That way, you will not overwrite your matrices. You may need to experiment, and recalculate ‘k’ to accommodate these changes.
Another option is to keep the for index limits as they are, and to limit the indices to the minimum and maximum values for the matrix (as I usually do).
For example:
Z_matrix(k+1,func(max(1,i-1),max(1,j-1)))=B;
...
Z_matrix(k+1,func(min(M+2,i+1),min(M+2,j+1)))=B;
This simply avoids overwriting the matrix limits. You have to decide if this is appropriate to what you want to do.
  2 commentaires
Shan Chu
Shan Chu le 3 Mai 2016
if I use the if-then, is there any way to do so? for example if (func(x,y) > limit) the it would cancel the term.
Star Strider
Star Strider le 3 Mai 2016
Modifié(e) : Star Strider le 3 Mai 2016
That’s one option. It depends on what you want your code to do. The only problem I see with the if block is that it could create discontinuities in your result.
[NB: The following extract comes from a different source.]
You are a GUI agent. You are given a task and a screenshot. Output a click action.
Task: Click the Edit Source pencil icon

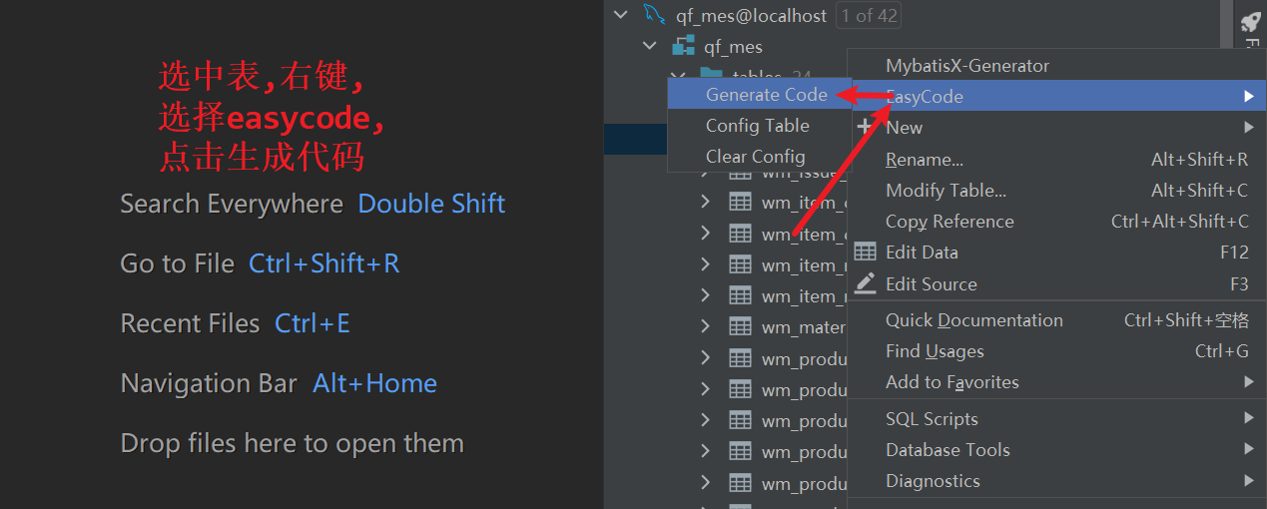(866, 283)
You have already created your matrix as being (M+2,M+2), so if you use the max and min limit approach, and then trim the first and last rows and columns, you would get your (M,M) matrix. If you want it to be (M+2,M+2), consider creating it as (M+4,M+4), and doing the same thing with the max and min limits, then remove the first and last rows and columns. That would create your full matrix, without having to make any compromises in constructing it.
I would also look through the conv2 function to see if it does what you want.
I ran your code, but since I don’t understand the result you want, it’s difficult for me to suggest a specific approach.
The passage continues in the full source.